[Document extract]:
The pure open air is
certainly the most healthy fluid that man can breathe; and this is the
reason why a residence in the country has so benignant an effect upon the
human frame in general, when attended with all the comforts of refined
life. The air in cities is usually impregnated with particles of a more or
less deleterious nature; still this air is not so injurious as that of
crowded and heated rooms, where the breath of one human being is inhaled
as the vital atmosphere of another, with what effect it is easy to judge.
In the dwellings of the poor, where a family of ten or twelve persons
sometimes resides in a single room, whilst, perhaps, a small house
contains forty or fifty inmates, the windows are generally closed. Not a
breath of air is admitted except during the dog-days, and then the
external atmosphere is too stagnant and sultry to be of much use. All the
offices of the family, including their cookery, their meals, and their
repose, are carried on in this single room, the air of which, impregnated
with azote from the living occupants, and with fetor from the garments and
fragments of food, engenders those pestilential diseases which sometimes
break out with irresistible fury in some of the most densely populated
districts of the metropolis.

[Record set]:

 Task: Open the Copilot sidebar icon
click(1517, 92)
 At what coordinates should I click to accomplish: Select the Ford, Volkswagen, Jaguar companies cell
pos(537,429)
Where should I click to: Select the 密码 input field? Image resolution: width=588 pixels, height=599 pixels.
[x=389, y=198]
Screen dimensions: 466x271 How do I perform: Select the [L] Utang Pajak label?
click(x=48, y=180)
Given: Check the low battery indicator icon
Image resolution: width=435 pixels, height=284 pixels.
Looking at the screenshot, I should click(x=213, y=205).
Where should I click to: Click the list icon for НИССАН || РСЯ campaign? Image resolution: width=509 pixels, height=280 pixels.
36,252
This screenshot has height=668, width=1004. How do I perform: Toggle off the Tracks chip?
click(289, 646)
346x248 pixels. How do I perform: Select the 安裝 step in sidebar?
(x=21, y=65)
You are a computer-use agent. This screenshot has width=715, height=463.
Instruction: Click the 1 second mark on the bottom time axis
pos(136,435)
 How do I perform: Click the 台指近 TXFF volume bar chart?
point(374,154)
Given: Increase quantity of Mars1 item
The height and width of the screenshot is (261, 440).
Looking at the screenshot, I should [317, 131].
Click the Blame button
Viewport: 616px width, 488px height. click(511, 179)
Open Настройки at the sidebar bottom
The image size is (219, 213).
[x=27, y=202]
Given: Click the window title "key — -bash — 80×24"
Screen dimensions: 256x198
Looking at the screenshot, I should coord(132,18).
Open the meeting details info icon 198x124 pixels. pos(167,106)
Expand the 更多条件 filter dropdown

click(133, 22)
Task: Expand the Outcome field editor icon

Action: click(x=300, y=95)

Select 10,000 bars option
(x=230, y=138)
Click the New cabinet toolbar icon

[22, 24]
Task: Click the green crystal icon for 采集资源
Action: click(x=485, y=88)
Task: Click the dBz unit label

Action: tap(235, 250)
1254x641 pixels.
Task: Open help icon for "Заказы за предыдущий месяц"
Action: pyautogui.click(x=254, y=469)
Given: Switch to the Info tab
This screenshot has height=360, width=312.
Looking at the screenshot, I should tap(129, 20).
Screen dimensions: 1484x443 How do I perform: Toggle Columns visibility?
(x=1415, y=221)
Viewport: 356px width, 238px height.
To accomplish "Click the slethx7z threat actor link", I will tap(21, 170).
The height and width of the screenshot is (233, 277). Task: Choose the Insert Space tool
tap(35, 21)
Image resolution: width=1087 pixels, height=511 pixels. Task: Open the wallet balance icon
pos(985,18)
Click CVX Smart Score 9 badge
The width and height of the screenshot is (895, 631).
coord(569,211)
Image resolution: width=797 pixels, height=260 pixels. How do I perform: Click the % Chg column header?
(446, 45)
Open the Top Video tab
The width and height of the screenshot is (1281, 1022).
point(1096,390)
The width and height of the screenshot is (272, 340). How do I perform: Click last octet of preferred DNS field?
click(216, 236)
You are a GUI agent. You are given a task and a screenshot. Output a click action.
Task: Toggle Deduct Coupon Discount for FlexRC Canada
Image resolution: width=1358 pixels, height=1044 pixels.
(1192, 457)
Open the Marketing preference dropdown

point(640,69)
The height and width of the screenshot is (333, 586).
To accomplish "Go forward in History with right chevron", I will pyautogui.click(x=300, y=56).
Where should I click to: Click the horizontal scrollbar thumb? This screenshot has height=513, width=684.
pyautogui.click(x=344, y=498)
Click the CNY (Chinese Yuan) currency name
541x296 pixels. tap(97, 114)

[Tasks to carry out]:
1/ In the passage on air and health, when is air let into the dwellings of the poor?
2/ Give the part of the passage on air and health starting at "In the dwellings" and ending at "of the metropolis." again, substituting "city" for "metropolis".
3/ Continue the passage on air and health from its last sentence.

[Outputs by task]:
1/ Only during the dog-days.

2/
In the dwellings of the poor, where a family of ten or twelve persons
sometimes resides in a single room, whilst, perhaps, a small house
contains forty or fifty inmates, the windows are generally closed. Not a
breath of air is admitted except during the dog-days, and then the
external atmosphere is too stagnant and sultry to be of much use. All the
offices of the family, including their cookery, their meals, and their
repose, are carried on in this single room, the air of which, impregnated
with azote from the living occupants, and with fetor from the garments and
fragments of food, engenders those pestilential diseases which sometimes
break out with irresistible fury in some of the most densely populated
districts of the city.

3/
In the dwellings of the inferior tradesmen the same evil prevails. Though
the houses are not so thickly inhabited as those of the humbler class,
still there are sufficient numbers, added to the inveterate national
uncleanliness of body which we indicated in a preceding paper, render
these places of residence extremely insalubrious. A breath of air is
seldom admitted into the bed-rooms, in which there is always a close,
fetid smell. In the sitting-rooms the same evil is perceptible, and the
offensiveness of the smell, on entering them from the open air, is
oftentimes overpowering. In winter, a very small sitting-room, which
serves for a large family to sit and to take their meals in, is kept
hermetically closed, with a blazing fire in the grate. The room is soon
heated to excess, and its atmosphere, which has been breathed over and
over again, impregnated with carbon. A delicate girl, perhaps, leaves this
oven for a moment, and, without any gradation, plunges into a pure and
cold, or perhaps into a damp, cold atmosphere. What is the probable
consequence?—inflammatory action in the lungs, tuberculous deposit, and
death. And yet all this might have been avoided by ventilation.
The dwellings of the wealthier classes are not exempt from the same
visitations, arising from the same causes. Though there is a freer
circulation of air, and a more equal temperature in their vast apartments,
still in their parties and entertainments the want of ventilation is
severely felt. There seems to be a dread of admitting any external air
into a suite of rooms crowded with company; and when a sense of
suffocation actually forces some panting guest to open a window, an outcry
is raised as loud as if the baneful blast of the simoom, from the African
desert, were about to invade this sanctuary of British beauty and fashion.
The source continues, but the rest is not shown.